# Front wall panel question



## chas (Jan 28, 2007)

Should I add a panel above the tv...or is that too much on the front wall?


----------



## bpape (Sep 14, 2006)

What does the rear wall look like?

In general, no such thing as too much on the front wall. Ideally, it would be 100% absorptive - at least for a multi-channel setup.

Bryan


----------



## lsiberian (Mar 24, 2009)

chas said:


> Should I add a panel above the tv...or is that too much on the front wall?

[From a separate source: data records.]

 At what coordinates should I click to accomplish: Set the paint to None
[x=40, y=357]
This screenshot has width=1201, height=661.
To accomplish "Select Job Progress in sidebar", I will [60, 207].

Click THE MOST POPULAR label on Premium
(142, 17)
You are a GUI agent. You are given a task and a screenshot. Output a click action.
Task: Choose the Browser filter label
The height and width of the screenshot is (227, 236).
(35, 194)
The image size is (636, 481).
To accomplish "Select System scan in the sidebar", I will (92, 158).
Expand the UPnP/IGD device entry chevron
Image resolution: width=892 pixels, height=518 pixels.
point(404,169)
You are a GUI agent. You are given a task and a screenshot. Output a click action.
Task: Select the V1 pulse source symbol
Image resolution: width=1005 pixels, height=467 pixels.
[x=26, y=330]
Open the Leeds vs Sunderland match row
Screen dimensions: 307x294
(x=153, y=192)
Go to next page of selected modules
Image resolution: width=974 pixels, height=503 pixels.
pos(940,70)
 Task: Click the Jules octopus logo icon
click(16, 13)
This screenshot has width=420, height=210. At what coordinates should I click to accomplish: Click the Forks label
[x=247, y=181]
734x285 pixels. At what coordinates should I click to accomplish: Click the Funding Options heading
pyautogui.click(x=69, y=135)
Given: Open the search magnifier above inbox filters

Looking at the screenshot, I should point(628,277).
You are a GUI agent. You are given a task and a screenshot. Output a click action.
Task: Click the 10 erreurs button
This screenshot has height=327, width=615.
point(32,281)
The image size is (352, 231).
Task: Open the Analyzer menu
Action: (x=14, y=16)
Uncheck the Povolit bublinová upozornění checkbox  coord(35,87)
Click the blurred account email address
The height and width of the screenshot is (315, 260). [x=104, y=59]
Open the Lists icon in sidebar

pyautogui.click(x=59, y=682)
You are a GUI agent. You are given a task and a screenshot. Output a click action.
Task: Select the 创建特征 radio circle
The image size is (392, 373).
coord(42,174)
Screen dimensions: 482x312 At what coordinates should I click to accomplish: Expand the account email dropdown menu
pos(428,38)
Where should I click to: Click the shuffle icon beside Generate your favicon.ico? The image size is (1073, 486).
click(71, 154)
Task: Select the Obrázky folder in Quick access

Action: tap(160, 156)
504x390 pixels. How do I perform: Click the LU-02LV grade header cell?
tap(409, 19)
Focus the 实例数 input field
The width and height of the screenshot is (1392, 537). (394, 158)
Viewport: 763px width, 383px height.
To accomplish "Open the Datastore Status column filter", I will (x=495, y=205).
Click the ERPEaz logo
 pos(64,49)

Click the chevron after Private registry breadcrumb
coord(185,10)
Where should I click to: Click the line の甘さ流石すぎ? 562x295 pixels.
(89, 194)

I'd make sure I got the corners in the back first. Then do the bottom corner and top corner on the front wall, but you can experiment to see what you like most. Every room is different.


----------



## chas (Jan 28, 2007)

bpape said:


> What does the rear wall look like?
> 
> In general, no such thing as too much on the front wall. Ideally, it would be 100% absorptive - at least for a multi-channel setup.
> 
> Bryan


It's a long room...the rear wall is about 40 feet back and has a door, shelves and a pool cue rack. Treatment is not really an option back there.

I'll try a panel above the tv - thanks.


----------



## bpape (Sep 14, 2006)

That's fine. Just didn't know if the rear was open, reflective, or what. The front wall deadening is still a good way to go for multi-channel.

Bryan


----------



## lsiberian (Mar 24, 2009)

Ahhh a pool player. It's a fun game.


----------